Sous le leadership de Sa Majesté Le Roi, Que Dieu l’Assiste, le Maroc ne prétend pas à être le « centre » de l’Afrique, mais aspire à être au « cœur » de chacun de ses citoyens, en partageant une ambition commune : bâtir un continent prospère, juste et durable. Dans ce contexte, la finance joue bien entendu un rôle incontournable.
La tenue de ce sommet ici, et la présence de plus d’un millier de participants venus des quatre coins de l’Afrique et du monde, témoignent de cette dynamique collective et de notre engagement profond envers un avenir meilleur pour notre continent.
Plus encore, votre présence et votre engagement reflètent parfaitement l’esprit de l’AFIS : transformer nos institutions financières pour mieux servir les aspirations de nos populations.
Pour atteindre ces objectifs, nous devons donc penser comme des matériaux composites, combinant souplesse et solidité. Souplesse, pour laisser circuler les flux économiques, financiers et humains qui dynamisent nos économies. Solidité, pour bâtir des bases robustes et résilientes face aux défis économiques et géopolitiques.
C’est dans cet esprit que je voudrais très rapidement balayer trois thèmes fondamentaux aujourd’hui :
- La fluidité, qui vise à améliorer la circulation des capitaux, à les orienter vers des usages stratégiques et à les rendre accessibles à tous.
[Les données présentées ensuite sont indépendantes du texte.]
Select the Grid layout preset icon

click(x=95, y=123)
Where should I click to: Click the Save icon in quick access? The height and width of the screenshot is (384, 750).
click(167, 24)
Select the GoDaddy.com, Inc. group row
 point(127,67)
- La solidité, qui concerne les fondations de notre système financier : régulation, gouvernance et résilience macroéconomique.
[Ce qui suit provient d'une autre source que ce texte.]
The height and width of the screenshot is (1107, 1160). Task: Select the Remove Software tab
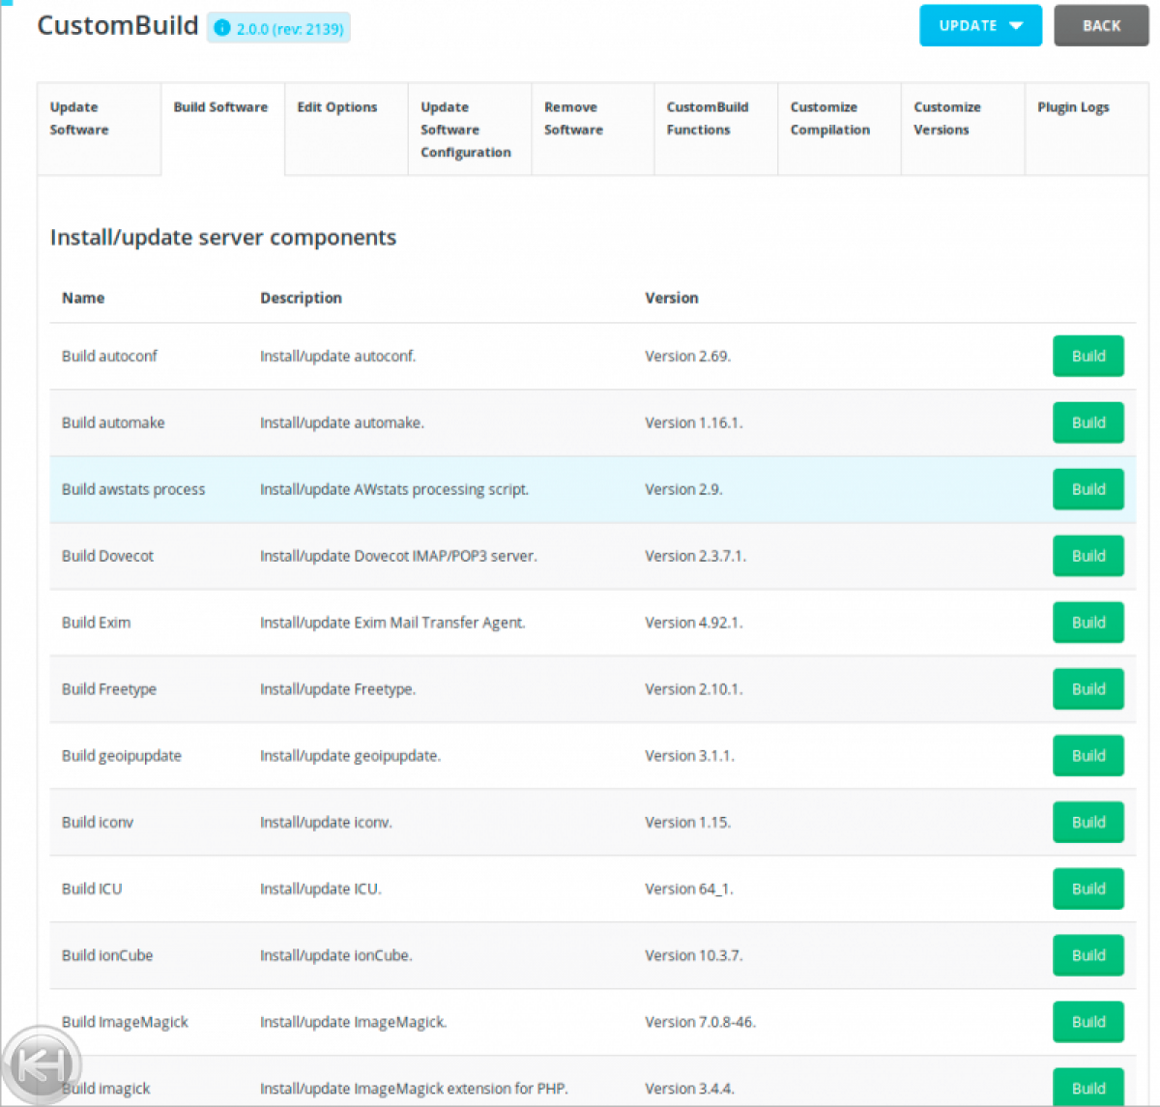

- La libération des énergies, en mobilisant des financements innovants pour répondre aux défis cruciaux de la transition écologique et de l’inclusion sociale.
Ces thèmes ne sont pas isolés, mais s’entrelacent pour définir une vision cohérente de l’avenir financier de l’Afrique, un avenir où la finance devient un levier puissant au service du développement durable.
La Fluidité : Une condition essentielle pour la transformation économique et financière de l’Afrique
Dans le paysage économique mondial, la fluidité des capitaux est le socle sur lequel reposent l’innovation, la croissance et la prospérité. En Afrique, où les besoins de financement pour les infrastructures, la transition écologique et l’inclusion sociale dépassent les 1 200 milliards de dollars d’ici 2030, la circulation efficace des capitaux devient une nécessité stratégique. Pourtant, le continent fait face à des obstacles structurels, réglementaires et technologiques qui freinent cette dynamique essentielle.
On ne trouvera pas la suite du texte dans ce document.